En connaisseur de la réalité politique ivoirienne, Gbagbo a compris qu’il lui fallait satisfaire la soif et la faim de pouvoir de ses compagnons de route, et surtout des gradés des forces de défense et de sécurité ivoiriennes. Dans ce dessein, sur leurs conseils et avec leur soutien, il se trouve alors en position de se maintenir par la force au pouvoir. A vrai dire il a su se servir de leurs avidités matérielles. Cela ne fait que renforcer la volonté et la détermination du couple Gbagbo que beaucoup de ces caciques n’osent plus contrarier. Son terrible bras de fer avec la France, qu’il sait déjà perdu, continue toujours sous la pression de ses partisans, comme un trouble obsessionnel compulsif. Il lui faut donc à nouveau manœuvrer pour continuer à se sentir exister politiquement et pour être reconnu comme « celui qui a résisté seul contre toute la communauté internationale ». Il lui faut également donner le sentiment qu’il se bat pour protéger et pérenniser les avantages de ses proches, qui ne semblent pas être prêts à renoncer au goût du pouvoir, afin de continuer à avoir leurs soutiens. Pour couronner le tout, il ne faut pas sous estimer le poids de ses conseillers religieux, proches des pentecôtistes américains, qui mettent l’ancien opposant dans une situation inextricable. On sait par exemple que les Pentecôtistes américains exercent sur l’entourage de son épouse, « la dame de Sang », une forte influence spirituelle. Ces acteurs religieux, qui ont eux aussi compris l’intérêt qu’ils avaient à faire croire au Boulanger qu’il avait une « mission divine », pensent aussi à leurs propres avantages et business. De ce fait, il est pris en otage entre les conséquences de ses propres manœuvres politiques pour satisfaire sa concupiscence pathologique du pouvoir et la pression de ses proches. A cela, il faut ajouter le sentiment de revanche sur les brimades et autres massacres vécus par les Bété dans les années 70, qui est encore profondément ancré dans leur inconscient collectif. En jouant sur cette fibre sensible et ethnique, L. Gbagbo se positionne comme le successeur légitime de Kramgbé Gnagbé. Il voit là une véritable opportunité d’inscrire son nom dans l’histoire du peuple Bété, ainsi que de celle de la Côte d’Ivoire. Il poursuit ainsi le combat mené par ses prédécesseurs contre les « colons français », puis contre le Vieux.
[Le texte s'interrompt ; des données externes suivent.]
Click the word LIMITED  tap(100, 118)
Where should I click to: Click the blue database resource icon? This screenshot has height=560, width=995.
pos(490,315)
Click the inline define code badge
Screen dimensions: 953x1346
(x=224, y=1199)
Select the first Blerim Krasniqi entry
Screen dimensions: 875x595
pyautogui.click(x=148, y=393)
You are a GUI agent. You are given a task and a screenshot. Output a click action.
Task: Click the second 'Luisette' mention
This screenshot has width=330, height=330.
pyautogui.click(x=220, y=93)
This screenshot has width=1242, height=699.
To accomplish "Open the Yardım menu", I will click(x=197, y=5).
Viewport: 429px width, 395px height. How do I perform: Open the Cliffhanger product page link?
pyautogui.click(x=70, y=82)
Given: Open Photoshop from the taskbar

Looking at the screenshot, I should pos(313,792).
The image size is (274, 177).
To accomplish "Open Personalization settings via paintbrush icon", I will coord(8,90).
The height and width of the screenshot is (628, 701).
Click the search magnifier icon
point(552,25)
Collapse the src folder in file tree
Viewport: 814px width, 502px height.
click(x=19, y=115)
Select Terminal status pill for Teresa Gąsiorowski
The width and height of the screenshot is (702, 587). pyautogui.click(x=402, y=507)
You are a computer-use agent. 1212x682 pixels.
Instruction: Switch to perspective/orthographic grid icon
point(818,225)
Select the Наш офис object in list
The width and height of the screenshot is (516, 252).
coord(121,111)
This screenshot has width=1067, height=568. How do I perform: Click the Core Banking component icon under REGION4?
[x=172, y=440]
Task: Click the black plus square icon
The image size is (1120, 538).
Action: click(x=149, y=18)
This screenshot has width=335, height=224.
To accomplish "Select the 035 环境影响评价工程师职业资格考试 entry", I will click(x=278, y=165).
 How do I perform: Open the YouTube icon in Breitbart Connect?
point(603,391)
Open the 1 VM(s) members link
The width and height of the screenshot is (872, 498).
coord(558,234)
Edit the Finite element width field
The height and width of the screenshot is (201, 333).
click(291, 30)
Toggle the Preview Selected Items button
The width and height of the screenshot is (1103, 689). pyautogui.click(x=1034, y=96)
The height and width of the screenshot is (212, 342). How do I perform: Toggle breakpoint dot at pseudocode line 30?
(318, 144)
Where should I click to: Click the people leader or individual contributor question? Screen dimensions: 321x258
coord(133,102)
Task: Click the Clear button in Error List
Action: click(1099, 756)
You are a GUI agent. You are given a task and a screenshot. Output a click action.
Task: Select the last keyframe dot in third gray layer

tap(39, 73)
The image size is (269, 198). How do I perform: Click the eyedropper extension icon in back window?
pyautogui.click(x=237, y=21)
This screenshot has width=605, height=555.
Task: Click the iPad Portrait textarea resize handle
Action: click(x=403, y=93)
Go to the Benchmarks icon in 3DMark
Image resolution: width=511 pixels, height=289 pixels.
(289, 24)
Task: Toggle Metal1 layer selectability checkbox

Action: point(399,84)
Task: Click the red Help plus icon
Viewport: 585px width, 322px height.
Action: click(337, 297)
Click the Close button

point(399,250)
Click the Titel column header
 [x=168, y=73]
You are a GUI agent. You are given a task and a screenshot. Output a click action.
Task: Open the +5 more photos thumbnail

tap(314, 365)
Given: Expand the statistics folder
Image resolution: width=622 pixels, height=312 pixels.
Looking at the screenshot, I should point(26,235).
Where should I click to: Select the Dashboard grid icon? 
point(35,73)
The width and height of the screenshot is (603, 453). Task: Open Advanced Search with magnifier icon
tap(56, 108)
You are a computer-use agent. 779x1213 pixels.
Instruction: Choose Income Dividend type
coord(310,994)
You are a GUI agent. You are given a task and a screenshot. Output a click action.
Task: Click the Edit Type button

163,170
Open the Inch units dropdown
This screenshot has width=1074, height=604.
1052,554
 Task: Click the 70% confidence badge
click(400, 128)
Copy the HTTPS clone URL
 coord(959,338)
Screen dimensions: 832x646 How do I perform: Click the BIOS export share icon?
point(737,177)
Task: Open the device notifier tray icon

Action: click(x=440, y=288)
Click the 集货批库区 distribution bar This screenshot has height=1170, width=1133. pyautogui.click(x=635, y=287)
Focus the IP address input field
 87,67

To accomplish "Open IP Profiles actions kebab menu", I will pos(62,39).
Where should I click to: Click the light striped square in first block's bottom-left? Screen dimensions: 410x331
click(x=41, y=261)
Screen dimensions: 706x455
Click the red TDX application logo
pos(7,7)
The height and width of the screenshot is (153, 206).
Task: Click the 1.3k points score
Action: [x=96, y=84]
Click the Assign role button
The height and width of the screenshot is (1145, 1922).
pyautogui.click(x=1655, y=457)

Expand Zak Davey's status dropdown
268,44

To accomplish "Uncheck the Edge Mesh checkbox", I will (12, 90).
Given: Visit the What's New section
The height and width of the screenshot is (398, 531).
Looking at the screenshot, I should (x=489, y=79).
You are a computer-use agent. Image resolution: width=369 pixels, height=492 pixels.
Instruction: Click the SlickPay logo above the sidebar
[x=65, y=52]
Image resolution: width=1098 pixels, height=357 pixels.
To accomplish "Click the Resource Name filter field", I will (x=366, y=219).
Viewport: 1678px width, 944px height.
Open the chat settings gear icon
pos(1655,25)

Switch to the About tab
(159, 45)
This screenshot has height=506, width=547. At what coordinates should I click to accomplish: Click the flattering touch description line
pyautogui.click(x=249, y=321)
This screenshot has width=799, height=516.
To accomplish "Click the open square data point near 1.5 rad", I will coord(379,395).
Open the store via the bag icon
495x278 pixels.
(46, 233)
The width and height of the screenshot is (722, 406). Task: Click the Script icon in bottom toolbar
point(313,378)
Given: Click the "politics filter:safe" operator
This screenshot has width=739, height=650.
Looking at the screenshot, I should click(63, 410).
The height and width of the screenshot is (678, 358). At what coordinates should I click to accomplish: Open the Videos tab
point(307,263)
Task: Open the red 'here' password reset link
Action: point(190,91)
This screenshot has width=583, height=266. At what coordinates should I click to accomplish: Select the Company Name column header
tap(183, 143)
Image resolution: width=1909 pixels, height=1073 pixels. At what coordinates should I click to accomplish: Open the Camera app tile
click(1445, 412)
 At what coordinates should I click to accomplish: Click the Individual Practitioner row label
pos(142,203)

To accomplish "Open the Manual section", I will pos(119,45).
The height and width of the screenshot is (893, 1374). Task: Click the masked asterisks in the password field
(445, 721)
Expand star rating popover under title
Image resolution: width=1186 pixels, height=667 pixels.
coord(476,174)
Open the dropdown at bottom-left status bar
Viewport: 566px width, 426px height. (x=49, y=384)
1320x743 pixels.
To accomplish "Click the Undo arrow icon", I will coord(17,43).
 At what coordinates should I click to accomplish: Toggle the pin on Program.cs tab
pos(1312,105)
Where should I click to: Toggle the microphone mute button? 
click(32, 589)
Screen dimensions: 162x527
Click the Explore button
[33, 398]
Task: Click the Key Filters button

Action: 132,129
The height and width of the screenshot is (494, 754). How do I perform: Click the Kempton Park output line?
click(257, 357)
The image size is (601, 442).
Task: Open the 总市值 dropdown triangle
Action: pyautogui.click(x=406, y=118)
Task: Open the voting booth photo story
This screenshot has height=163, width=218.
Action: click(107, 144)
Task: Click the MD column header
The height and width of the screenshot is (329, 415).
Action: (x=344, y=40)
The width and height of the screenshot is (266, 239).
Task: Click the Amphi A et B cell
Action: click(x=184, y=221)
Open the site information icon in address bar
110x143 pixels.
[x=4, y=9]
Aujourd’hui, face aux dilemmes qui s’imposent à lui à travers les différentes pressions et résolutions prises à son encontre, L. Gbagbo vacille, doute et semble résister par principe sans vraiment y croire. A-t-il vraiment le choix maintenant ? Peut il se contredire publiquement au risque de décevoir sa base et briser le mythe qu’il s’est forgé, après être allé si loin dans sa folie de « libérateur du peuple africain » ? La menace d’une plainte auprès du TPI ainsi que de nombreuses enquêtes et résolutions des droits de l’Homme le confrontent à des choix lourds de conséquences. Il le sait, il joue une partie décisive et serrée de son avenir politique, de son positionnement dans l’histoire, et peut être même de l’avenir de toute une nation. S’il désire finir en martyr pour rentrer dans l’histoire comme « celui qui a résisté contre toute la communauté internationale et notamment face à la France pour libérer l’Afrique », a-t-il conscience qu’il prend toute une nation en otage pour satisfaire cette folie mégalomaniaque ? Peut-être qu’il est tout simplement devenu fou.